The executive director of the department of regulatory agencies or the director's designee is required to consider secure encryption methods, including distributed ledger technologies, to protect against falsification, create visibility to identify external hacking threats, and to improve internal data security.
In addition, the bill specifies that institutions of higher education may include distributed ledger technologies within their curricula and research and development activities.

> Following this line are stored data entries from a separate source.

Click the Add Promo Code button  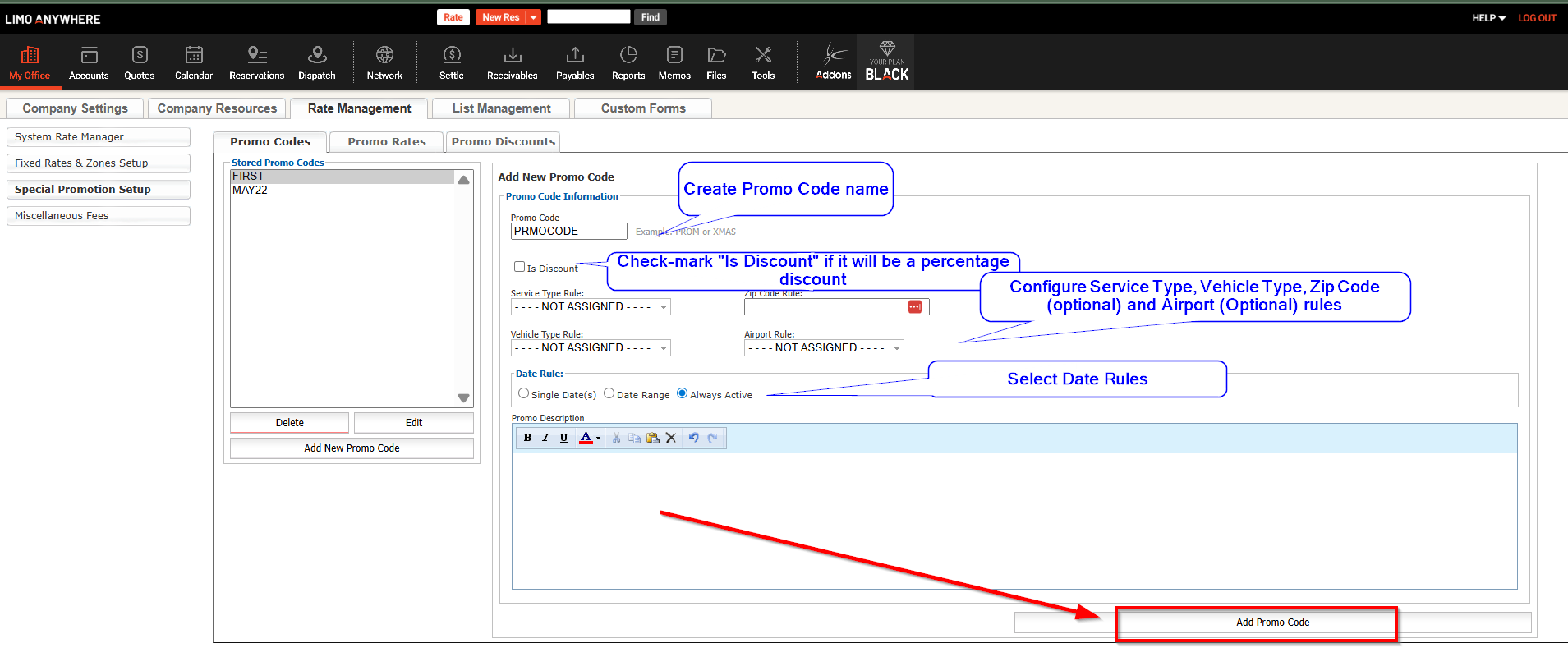[x=1272, y=623]
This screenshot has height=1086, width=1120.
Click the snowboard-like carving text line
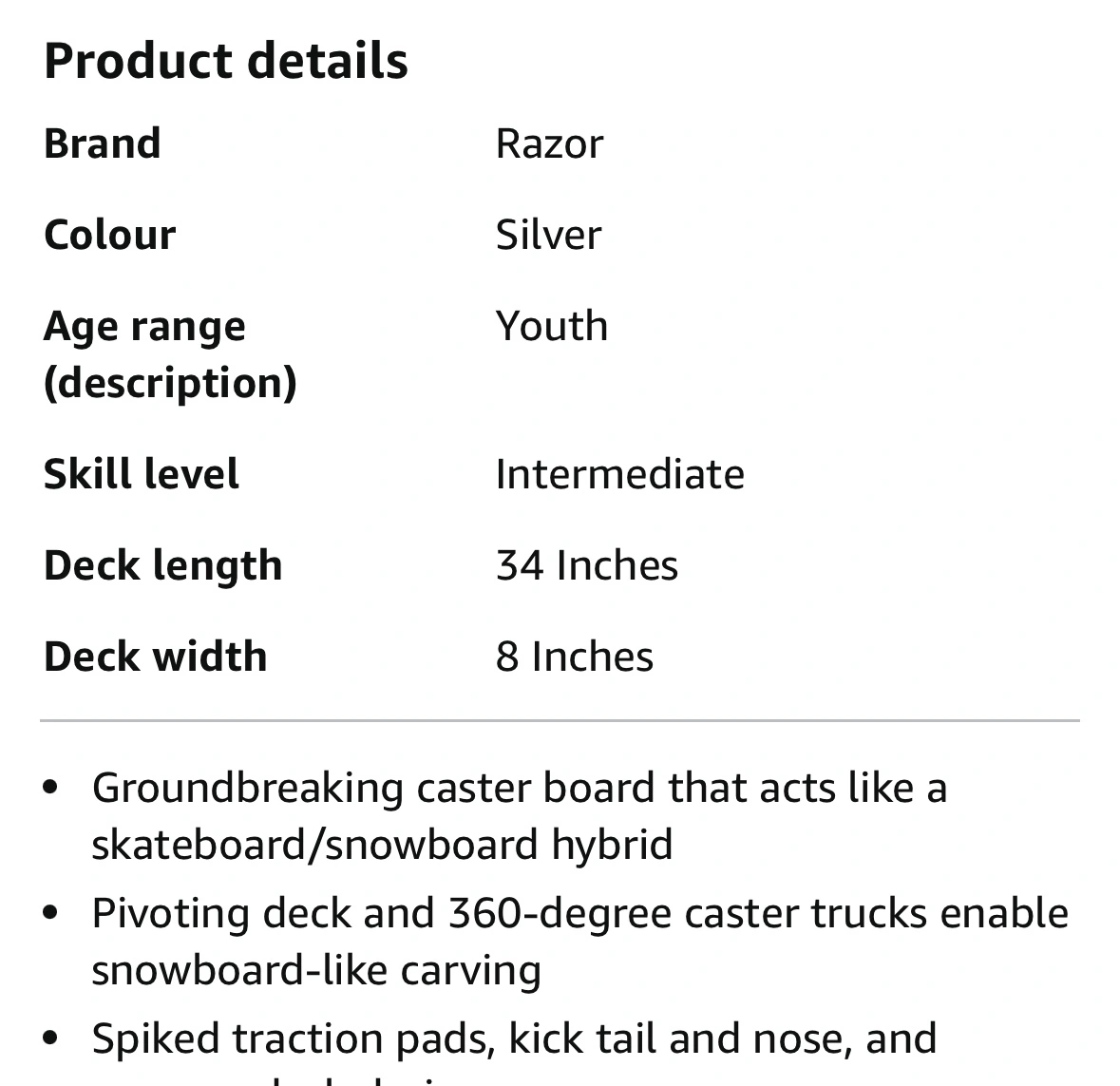tap(316, 970)
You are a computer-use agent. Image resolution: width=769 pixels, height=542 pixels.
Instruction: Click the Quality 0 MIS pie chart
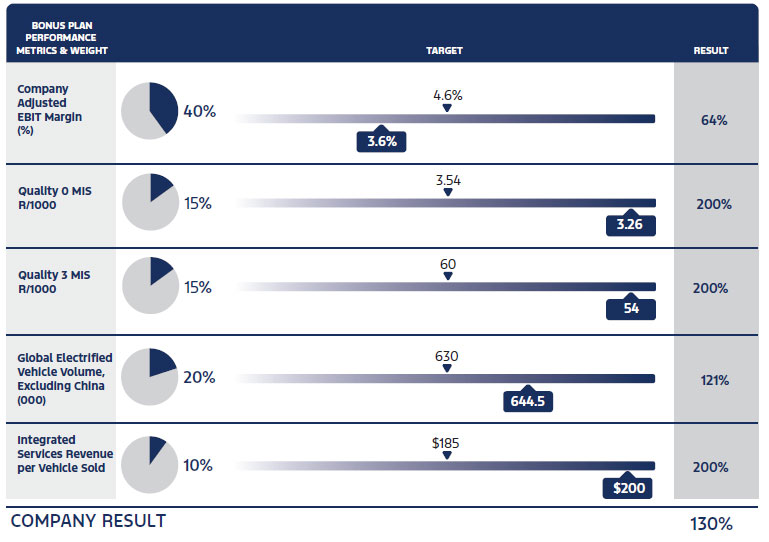(x=149, y=202)
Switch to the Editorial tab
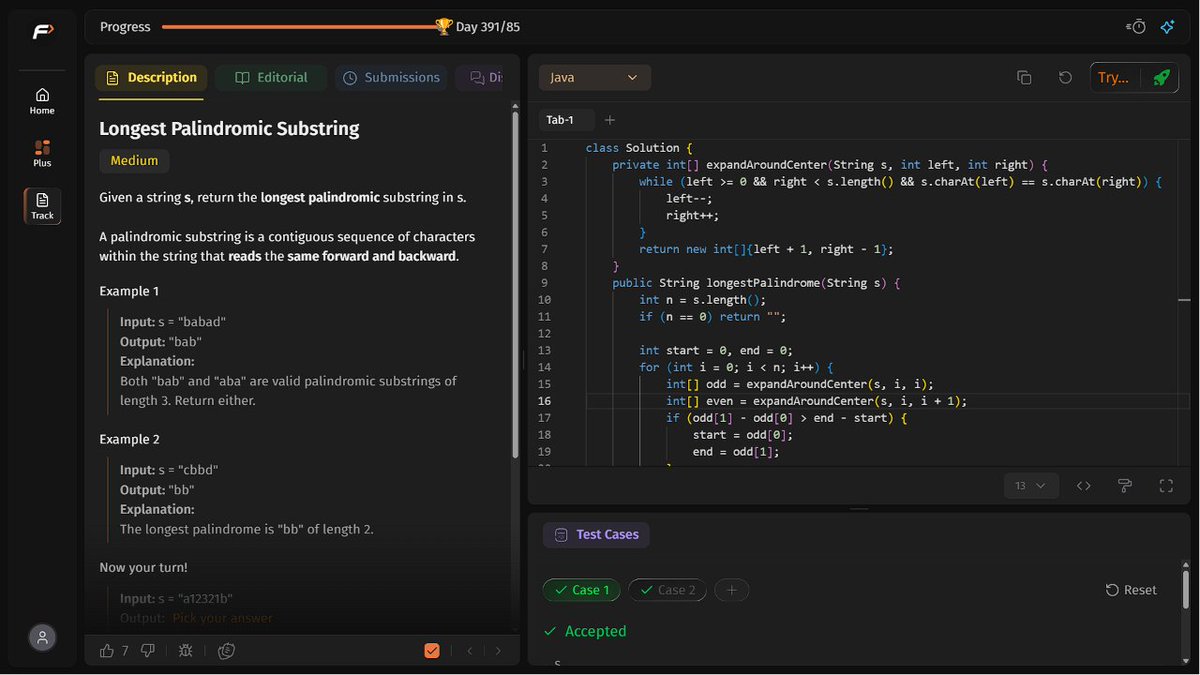The width and height of the screenshot is (1200, 675). click(x=272, y=77)
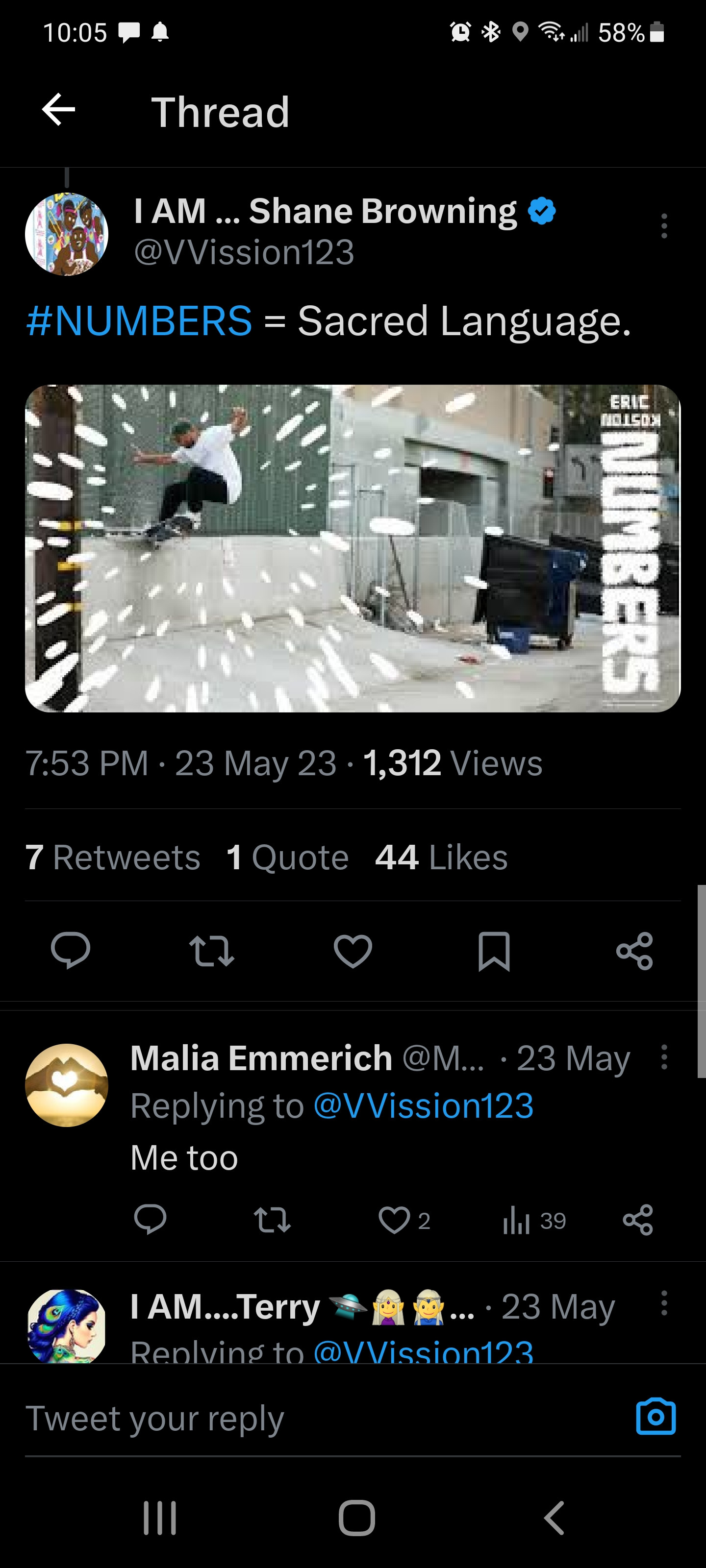
Task: Tap the back arrow in Thread header
Action: point(58,110)
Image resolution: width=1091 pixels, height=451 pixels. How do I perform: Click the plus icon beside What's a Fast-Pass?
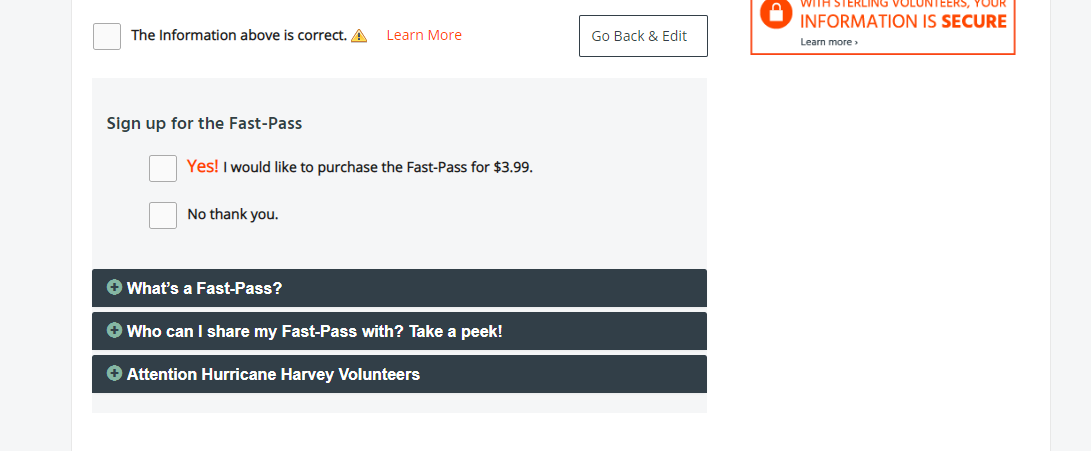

The bill also specifies that the university of Colorado at Colorado Springs and any nonprofit organization with which the university has a partnership may consider:
- Encouraging coordination with the United States department of commerce and the national institute of standards and technologies to develop the capability to act as a Colorado in-state center of excellence on cybersecurity advice and national institute of standards and technologies standards;
- Studying efforts to protect privacy of personal identifying information maintained within distributed ledger programs, ensuring that programs make all attempts to follow best practices for privacy, and providing advice to all program stakeholders on the requirement to maintain privacy in accordance with required regulatory bodies and governing standards; and
- Encouraging the use of distributed ledger technologies, such as blockchains, within their proposed curricula for public sector education.
(Note: This summary applies to the reengrossed version of this bill as introduced in the second house.)